How he acquired that name is anybody's guess.  But he didn't inherit it from a line of Stringfellows going back to the Dark Ages.
by Anonymous Horace G2G6 Pilot (567k points)
Your points are well taken due to other research that lends itself to those same conclusions. However, you assume the 13th and 14th Centuries were the beginning of surnames, the middle class, population expansion and the Black Death. Correct on all counts except one. Surnames started in order to identify and organize the populace for tax considerations and many other practical considerations. Both names are Anglo/Saxon or even original Brythonic which does not rule out post Norman Conquest. It just suggests the 8th or 9th Century as easily as the 13th. Snead and Stringfellow hail from the same county also. That is ironic. The first recorded maternal guy was the Lord of Keele. That was in fact 16th Century. The paternal guy could be pre Norman invasion. Regards
Additional Wiki research indicates early Yorkshire County influence from the Angles after the post Roman Gaelic influence was replaced by the (Anglo Saxon) invasion as far north as Edinburgh. An English name derivative from the close neighboring border country clan name Armstrong or strong fellow. Name origins can be subjective but not necessarily random with little or no logical foundation. Similar to genealogy. It all comes from somewhere in the past usually before written record. Meaning logically things such as this started before the end of the Middle Ages. In this case when British surnames began. British given names are not comparable to surnames. Records prove first names are handed down based on New Testament Greek as much if not more than original Hebrew. Dorcas instead of Tabitha being an example. Some repeated given names are Old Testament prophets but most appear to be Christian. John, Paul, Peter, James, Andrew etc. None of which have much to do with a one or more continuous surname holding a specific geographic, regional and cultural tie. Particularly in the relevant area of pre Williamsburg Jamestown or Plymouth.

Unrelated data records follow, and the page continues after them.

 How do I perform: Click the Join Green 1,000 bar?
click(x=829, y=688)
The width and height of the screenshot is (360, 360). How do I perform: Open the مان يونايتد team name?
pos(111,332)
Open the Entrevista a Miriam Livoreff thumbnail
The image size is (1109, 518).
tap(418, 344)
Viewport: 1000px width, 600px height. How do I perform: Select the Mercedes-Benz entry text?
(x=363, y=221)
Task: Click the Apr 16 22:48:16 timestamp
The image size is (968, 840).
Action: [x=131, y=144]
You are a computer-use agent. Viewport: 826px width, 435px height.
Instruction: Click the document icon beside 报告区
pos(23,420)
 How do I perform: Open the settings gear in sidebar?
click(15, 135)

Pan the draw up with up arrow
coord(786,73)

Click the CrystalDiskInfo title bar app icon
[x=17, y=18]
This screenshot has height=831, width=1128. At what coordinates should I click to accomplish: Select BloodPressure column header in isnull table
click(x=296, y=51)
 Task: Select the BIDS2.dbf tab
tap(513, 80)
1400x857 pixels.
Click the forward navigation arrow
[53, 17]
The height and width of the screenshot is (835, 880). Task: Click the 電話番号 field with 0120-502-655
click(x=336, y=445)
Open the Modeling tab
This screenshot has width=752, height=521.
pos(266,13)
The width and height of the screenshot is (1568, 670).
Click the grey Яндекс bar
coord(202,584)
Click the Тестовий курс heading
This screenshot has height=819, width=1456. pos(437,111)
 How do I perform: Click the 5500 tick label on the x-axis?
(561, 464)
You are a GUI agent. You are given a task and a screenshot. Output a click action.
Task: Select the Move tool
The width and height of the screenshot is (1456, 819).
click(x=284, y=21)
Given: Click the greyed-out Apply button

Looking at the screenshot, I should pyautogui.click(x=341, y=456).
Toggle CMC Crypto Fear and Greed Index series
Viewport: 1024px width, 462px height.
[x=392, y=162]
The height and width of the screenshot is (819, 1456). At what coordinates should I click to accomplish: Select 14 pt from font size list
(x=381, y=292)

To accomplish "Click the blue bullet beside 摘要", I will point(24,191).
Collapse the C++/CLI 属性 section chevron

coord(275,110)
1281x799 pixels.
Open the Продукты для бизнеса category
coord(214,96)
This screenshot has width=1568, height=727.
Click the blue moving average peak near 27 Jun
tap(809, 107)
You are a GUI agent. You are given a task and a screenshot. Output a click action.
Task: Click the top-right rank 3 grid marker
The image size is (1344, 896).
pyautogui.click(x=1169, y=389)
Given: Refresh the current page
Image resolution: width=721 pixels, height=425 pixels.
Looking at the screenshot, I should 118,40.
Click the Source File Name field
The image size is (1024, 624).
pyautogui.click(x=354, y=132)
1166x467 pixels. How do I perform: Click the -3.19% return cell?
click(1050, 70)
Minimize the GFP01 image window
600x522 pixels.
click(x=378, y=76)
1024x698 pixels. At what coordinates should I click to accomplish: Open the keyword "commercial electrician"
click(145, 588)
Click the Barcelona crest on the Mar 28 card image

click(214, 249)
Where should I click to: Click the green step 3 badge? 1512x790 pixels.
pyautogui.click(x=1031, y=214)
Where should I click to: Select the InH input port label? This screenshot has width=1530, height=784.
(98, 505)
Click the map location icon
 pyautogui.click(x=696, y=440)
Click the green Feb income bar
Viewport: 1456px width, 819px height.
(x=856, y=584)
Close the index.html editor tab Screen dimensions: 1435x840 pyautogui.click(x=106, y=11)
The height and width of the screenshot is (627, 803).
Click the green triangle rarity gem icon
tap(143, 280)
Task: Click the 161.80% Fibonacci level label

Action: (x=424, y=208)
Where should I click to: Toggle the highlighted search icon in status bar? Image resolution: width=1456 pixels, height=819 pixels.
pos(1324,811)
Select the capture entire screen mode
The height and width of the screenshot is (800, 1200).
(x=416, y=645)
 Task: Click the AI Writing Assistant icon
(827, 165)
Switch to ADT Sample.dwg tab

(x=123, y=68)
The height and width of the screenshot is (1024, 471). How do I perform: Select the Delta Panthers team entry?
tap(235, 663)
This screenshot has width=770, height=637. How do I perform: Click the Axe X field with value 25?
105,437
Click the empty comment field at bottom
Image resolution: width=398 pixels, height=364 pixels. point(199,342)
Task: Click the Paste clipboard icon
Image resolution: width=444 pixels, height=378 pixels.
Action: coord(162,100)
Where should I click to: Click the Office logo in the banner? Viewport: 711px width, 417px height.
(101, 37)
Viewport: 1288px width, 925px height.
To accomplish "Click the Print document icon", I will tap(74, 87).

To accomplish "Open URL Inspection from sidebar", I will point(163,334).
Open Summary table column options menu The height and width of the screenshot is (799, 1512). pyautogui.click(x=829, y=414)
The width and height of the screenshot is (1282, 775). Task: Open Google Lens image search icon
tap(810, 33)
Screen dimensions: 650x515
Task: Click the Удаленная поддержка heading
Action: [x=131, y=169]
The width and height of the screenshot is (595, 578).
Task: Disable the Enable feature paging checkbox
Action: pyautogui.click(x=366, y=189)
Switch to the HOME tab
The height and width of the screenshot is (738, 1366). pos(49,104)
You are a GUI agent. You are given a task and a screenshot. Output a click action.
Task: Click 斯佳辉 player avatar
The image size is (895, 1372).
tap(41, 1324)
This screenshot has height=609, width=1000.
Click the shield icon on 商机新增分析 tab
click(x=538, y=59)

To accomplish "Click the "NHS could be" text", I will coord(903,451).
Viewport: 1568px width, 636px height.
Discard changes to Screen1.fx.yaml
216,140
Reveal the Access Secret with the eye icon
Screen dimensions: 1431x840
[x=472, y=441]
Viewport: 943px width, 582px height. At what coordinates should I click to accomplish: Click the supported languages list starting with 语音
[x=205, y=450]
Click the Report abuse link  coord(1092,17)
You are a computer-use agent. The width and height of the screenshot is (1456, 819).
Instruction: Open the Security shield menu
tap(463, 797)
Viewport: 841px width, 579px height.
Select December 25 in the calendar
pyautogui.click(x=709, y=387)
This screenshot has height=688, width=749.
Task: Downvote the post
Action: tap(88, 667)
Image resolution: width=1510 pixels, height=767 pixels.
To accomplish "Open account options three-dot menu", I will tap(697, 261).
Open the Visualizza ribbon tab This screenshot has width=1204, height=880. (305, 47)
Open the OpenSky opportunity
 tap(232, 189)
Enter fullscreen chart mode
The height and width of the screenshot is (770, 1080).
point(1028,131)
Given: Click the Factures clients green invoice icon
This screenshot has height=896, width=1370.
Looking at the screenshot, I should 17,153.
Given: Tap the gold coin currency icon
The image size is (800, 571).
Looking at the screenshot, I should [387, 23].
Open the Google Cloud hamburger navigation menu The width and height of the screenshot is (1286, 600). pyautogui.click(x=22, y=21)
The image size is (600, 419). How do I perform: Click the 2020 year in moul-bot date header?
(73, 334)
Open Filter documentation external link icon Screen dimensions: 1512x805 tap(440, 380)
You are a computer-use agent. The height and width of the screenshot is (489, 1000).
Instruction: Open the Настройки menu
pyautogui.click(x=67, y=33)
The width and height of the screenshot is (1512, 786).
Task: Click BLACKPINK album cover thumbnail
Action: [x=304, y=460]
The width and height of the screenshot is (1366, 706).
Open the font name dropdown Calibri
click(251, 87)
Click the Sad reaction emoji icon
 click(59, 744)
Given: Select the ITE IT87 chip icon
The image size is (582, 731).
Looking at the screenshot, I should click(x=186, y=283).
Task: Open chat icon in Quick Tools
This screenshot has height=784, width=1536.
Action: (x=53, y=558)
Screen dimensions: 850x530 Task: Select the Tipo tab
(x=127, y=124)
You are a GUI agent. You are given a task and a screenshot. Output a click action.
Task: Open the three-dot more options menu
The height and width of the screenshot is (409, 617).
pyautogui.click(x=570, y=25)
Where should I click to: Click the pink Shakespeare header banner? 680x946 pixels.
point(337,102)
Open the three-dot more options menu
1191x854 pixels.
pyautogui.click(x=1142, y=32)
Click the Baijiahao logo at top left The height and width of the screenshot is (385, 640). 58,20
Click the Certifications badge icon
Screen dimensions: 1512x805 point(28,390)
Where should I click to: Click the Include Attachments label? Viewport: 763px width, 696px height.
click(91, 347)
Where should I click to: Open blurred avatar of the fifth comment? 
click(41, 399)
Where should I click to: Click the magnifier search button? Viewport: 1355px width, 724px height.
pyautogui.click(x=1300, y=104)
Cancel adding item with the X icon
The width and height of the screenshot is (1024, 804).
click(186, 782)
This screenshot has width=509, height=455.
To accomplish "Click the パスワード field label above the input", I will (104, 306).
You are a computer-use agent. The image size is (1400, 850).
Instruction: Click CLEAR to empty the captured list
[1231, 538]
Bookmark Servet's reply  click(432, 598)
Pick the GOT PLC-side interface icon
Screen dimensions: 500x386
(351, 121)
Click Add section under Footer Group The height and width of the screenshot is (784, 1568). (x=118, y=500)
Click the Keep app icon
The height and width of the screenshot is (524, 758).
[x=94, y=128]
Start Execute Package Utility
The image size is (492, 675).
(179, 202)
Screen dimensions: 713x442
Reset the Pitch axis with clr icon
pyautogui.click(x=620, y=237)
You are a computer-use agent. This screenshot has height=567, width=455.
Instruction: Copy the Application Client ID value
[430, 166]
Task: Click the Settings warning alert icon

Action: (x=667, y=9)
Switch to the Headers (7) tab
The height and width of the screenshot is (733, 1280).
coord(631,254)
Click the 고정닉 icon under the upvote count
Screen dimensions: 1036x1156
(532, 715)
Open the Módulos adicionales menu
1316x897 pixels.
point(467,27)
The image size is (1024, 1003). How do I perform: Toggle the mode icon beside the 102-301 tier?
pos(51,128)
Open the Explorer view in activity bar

The determination here is Angle after further study and logical deduction.
I'm with RJ Horace on this one. I would then add that I also find it difficult to consider this a Brythonic name. When establishing the origins of names it is essential to trace the earliest record, but do so from the present to ensure a continuity.

The fact a name existed in the thirteenth or fourteenth century does not mean that the name continued down the generations. Ultimately though, assuming that you can trace the name back all that distance, then you really need to look at the contemporaneous spelling in order to try and ascertain the etymological origins.